Oh, boy, dissing the ex-girlfriend! If EVER there was a red flag..
I was out once with a guy who wouldn’t stop talking about his car. He purposely kept on, after I told him to stop. I said, “stop the car right here; I’ll walk.”
Shortest date and best escape I ever had.
posted by BostonTerrier at 12:31 PM on June 11 [3 favorites]


It is probable to look at where Rebecca went to do her MFA and/or taught and what famous, problematic male writers were around then and puzzle out who's being talked about.

Doesn’t parsing the poem for clues, trying to tease out explicitly who Hazelton is referring to sort of do the same thing she brings up in the poem, the taking of a woman, a writer and poet in her own right, and making her a footnote in the man’s story? I get that there’s the sort of implicit invitation to do so by titling it a compilation, but even with specific examples like the table throwing, the behavior this amalgam displays is so damn common that each step of it feels like the naming of a trope of abuse, of being something repeated by uncountable numbers of men at all levels and walks of life, but so heavily sanctified and accepted because “art,” this is still her story, and it’s an amazing one.

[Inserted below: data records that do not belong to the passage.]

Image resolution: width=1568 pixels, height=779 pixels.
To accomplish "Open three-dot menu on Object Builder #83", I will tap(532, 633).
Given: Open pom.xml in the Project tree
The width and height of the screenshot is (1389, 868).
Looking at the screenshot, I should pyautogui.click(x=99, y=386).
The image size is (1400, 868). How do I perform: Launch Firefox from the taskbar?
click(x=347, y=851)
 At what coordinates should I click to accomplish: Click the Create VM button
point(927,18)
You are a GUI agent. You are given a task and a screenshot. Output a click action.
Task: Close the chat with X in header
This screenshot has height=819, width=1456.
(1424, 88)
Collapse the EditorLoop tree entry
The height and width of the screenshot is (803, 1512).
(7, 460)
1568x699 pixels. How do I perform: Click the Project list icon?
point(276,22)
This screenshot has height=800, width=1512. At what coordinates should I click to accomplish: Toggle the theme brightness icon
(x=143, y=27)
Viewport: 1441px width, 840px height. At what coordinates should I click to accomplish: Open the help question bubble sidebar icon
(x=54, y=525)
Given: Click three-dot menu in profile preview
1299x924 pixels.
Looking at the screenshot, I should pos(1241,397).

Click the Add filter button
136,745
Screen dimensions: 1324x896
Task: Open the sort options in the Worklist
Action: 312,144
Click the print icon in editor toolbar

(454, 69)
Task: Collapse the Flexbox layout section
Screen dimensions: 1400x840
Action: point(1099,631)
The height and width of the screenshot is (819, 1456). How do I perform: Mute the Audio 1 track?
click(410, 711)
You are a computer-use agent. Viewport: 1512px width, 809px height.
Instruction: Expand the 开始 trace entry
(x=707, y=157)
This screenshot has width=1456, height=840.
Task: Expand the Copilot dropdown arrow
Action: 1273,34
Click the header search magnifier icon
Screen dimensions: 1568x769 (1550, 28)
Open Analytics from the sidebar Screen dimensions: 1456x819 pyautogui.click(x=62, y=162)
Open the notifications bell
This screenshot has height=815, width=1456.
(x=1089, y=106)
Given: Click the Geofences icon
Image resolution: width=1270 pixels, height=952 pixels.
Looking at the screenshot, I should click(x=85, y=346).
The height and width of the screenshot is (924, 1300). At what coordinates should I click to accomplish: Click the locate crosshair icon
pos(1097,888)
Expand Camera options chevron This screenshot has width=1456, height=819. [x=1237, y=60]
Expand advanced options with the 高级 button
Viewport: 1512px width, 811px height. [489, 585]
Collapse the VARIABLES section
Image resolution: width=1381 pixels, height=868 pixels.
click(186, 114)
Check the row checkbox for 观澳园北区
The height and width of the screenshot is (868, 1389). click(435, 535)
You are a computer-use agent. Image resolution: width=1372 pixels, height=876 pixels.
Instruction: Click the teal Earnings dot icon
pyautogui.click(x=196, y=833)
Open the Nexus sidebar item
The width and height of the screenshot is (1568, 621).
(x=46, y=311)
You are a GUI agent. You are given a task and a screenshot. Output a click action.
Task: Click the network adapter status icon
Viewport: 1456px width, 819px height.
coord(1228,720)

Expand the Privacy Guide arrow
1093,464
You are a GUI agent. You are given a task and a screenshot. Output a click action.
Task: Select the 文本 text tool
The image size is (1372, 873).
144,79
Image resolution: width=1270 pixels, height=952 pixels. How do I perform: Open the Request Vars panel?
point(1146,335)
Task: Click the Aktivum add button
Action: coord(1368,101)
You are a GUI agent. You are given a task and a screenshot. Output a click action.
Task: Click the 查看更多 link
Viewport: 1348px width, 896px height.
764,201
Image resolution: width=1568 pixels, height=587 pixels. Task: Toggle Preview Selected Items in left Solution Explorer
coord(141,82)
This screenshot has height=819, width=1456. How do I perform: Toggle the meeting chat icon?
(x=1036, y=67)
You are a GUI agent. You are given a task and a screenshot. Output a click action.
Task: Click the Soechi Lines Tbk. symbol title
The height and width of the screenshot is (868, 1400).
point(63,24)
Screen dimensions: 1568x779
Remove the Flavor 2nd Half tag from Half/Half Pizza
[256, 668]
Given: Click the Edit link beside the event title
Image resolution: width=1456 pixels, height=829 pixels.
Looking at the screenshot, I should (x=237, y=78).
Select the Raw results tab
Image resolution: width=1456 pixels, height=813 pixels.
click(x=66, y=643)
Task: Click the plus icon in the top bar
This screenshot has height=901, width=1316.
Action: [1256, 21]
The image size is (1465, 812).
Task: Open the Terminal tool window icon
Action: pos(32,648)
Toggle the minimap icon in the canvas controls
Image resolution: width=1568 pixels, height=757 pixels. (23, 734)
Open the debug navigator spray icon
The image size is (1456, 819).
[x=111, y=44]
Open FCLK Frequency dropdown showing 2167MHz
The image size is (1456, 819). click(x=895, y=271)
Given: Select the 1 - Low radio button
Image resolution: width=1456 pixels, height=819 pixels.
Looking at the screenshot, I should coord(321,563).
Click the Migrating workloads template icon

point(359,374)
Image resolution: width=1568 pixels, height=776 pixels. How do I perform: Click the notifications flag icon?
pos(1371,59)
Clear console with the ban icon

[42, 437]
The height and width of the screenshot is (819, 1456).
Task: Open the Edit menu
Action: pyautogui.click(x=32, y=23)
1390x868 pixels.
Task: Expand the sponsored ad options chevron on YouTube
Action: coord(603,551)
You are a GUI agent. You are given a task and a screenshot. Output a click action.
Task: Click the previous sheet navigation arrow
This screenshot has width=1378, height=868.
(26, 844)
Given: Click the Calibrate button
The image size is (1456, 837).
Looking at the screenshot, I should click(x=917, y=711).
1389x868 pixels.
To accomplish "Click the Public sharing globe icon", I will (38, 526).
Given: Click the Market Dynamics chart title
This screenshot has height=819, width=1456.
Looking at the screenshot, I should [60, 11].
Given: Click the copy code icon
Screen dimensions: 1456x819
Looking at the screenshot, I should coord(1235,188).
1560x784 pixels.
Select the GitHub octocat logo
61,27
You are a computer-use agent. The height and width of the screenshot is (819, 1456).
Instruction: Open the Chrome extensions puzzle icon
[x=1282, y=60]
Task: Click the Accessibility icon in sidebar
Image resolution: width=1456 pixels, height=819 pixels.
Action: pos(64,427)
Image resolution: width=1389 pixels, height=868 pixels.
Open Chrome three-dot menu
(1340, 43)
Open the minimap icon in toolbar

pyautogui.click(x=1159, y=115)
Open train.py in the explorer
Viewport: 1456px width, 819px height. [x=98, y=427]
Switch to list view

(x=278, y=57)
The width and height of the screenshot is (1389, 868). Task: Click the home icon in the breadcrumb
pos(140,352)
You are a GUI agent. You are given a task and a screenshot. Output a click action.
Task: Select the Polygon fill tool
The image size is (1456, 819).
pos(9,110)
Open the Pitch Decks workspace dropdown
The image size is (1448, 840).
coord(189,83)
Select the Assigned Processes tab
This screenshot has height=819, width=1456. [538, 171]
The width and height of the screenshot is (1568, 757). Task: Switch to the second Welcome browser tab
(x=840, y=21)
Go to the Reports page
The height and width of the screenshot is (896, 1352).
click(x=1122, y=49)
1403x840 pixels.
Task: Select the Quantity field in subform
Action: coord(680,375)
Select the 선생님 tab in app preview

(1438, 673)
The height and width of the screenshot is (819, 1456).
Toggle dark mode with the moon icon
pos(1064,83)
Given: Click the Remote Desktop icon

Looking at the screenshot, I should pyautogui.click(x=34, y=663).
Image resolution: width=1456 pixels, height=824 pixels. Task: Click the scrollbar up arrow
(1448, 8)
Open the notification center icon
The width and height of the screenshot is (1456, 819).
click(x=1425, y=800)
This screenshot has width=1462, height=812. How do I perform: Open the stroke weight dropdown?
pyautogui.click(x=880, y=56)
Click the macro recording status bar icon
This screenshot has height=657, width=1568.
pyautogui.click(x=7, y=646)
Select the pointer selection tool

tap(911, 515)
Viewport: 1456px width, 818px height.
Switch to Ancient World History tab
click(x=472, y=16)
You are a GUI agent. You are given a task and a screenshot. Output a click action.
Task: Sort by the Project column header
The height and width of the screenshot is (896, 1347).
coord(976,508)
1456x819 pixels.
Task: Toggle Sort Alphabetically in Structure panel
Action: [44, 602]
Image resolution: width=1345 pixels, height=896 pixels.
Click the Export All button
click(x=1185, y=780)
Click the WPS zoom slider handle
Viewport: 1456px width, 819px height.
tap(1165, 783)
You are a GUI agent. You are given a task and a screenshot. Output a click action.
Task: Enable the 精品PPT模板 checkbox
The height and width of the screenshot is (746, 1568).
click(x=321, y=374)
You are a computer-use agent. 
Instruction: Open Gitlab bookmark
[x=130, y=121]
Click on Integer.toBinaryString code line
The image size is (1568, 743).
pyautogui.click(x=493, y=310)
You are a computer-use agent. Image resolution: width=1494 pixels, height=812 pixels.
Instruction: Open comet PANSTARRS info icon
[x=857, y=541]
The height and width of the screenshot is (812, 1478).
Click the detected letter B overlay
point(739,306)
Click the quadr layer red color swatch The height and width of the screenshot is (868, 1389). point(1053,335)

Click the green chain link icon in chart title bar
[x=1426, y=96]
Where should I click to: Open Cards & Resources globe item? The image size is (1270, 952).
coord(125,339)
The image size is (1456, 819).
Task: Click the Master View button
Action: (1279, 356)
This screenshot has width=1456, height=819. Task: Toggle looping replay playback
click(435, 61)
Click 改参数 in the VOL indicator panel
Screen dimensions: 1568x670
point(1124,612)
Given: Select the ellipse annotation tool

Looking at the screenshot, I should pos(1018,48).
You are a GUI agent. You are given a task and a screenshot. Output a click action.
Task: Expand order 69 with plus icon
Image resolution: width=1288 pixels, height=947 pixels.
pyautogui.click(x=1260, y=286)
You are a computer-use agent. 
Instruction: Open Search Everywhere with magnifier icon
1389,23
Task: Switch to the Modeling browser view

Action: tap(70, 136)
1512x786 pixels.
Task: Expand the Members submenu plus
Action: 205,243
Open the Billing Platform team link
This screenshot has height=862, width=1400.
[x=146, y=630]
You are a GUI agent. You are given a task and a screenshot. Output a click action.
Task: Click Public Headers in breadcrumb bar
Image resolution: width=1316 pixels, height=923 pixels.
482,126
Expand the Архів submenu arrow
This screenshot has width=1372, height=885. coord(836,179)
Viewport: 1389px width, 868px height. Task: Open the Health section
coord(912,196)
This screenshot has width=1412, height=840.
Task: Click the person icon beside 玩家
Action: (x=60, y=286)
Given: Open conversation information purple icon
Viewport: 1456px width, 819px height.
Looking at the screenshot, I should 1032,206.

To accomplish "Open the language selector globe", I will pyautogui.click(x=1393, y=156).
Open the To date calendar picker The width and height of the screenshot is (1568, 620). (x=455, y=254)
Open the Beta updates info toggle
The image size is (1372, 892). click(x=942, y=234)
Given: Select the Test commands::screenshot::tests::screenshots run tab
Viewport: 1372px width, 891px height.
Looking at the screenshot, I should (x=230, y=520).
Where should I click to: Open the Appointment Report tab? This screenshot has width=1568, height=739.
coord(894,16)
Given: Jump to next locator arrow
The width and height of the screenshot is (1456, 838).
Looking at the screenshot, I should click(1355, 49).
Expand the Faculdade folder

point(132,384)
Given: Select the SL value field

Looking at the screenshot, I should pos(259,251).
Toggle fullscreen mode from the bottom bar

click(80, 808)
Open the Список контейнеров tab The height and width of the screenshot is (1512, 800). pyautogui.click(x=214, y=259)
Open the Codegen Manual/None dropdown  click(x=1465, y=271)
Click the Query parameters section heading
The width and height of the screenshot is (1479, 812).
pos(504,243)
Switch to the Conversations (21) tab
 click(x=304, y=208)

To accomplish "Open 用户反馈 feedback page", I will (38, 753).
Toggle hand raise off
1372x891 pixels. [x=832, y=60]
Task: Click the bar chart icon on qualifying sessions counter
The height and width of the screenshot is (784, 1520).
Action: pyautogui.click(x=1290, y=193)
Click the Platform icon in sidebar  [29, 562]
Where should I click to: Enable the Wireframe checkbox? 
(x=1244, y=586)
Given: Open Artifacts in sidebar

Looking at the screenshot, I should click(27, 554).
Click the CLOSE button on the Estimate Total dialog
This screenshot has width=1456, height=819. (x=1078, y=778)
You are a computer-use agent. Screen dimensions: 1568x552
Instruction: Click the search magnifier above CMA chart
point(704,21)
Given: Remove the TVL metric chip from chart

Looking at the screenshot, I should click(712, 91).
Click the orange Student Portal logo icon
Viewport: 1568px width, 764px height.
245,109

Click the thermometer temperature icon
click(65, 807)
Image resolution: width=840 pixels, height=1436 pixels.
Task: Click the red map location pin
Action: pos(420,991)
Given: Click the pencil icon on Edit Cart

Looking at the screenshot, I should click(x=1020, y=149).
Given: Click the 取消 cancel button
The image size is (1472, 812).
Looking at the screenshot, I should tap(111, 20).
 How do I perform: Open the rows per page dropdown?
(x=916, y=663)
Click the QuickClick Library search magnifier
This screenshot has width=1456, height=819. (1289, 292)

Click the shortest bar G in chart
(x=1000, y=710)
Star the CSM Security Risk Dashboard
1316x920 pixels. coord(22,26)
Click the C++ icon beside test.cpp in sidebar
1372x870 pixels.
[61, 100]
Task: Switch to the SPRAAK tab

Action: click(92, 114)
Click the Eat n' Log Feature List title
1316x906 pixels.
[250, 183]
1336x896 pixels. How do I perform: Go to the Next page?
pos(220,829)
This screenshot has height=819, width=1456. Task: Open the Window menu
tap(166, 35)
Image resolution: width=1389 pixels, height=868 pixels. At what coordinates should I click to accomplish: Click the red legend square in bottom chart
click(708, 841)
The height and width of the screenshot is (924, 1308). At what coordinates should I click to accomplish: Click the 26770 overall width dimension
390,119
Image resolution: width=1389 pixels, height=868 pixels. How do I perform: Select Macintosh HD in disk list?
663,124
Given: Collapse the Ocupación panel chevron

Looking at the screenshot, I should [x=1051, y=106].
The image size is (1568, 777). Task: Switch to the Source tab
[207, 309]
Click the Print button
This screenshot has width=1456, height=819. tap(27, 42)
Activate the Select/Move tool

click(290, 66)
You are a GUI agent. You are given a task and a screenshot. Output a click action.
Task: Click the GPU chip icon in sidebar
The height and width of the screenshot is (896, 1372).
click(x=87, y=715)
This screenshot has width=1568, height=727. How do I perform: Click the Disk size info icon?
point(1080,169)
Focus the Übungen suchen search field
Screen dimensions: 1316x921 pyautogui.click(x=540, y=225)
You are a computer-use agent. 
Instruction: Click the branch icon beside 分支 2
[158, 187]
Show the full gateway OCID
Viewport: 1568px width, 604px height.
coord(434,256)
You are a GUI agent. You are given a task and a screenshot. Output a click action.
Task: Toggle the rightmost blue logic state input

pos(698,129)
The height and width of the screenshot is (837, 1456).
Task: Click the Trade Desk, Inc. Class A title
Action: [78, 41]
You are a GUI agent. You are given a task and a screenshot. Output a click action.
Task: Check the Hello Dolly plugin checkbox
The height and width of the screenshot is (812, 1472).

I’m pretty torn on this. The names need to be repeated, the actions need to be recognized and condemned, the system that allows these men to continue to exploit the positions that have been granted to them needs to be utterly changed, if not burned to the ground. But Hazleton has written something remarkable here, and I wonder if some of how much I’m impressed by and in awe of the poem is that she’s kind of daring the reader to start looking for clues and continuing the tradition of making female authors the footnote while discussing their own work.
posted by Ghidorah at 2:57 PM on June 11 [7 favorites]


>The names need to be repeated, the actions need to be recognized and condemned, the system that allows these men to continue to exploit the positions that have been granted to them needs to be utterly changed, if not burned to the ground

I suggest 'yes, and...' for this, so that until we have a reckoning describing the truth and making people reconcile their actions with the consequences, #yesallmen will know that people talk and that people won't excuse all the horrible things described in the poem.
posted by k3ninho at 2:31 AM on June 12 [2 favorites]


"The devil of it is, a man said in his colleague’s office, that no one else is writing the books that the man is writing.

She agrees. No one else is writing those books.

But, she says, we can’t read the books that aren’t written."


So much of this poem is infuriating to me (in the intended way), and this one always hits me so hard. In this context, and within the context of "own voices" vs. appropriation. How many promising female writers were beat down by/dismissed by manipulative "iconic" men? How many artists of colour were told that their voices weren't as strong as the white artists pandering another culture's story? How many barriers exist that mean only the privileged few continue to publish, while the rest perish?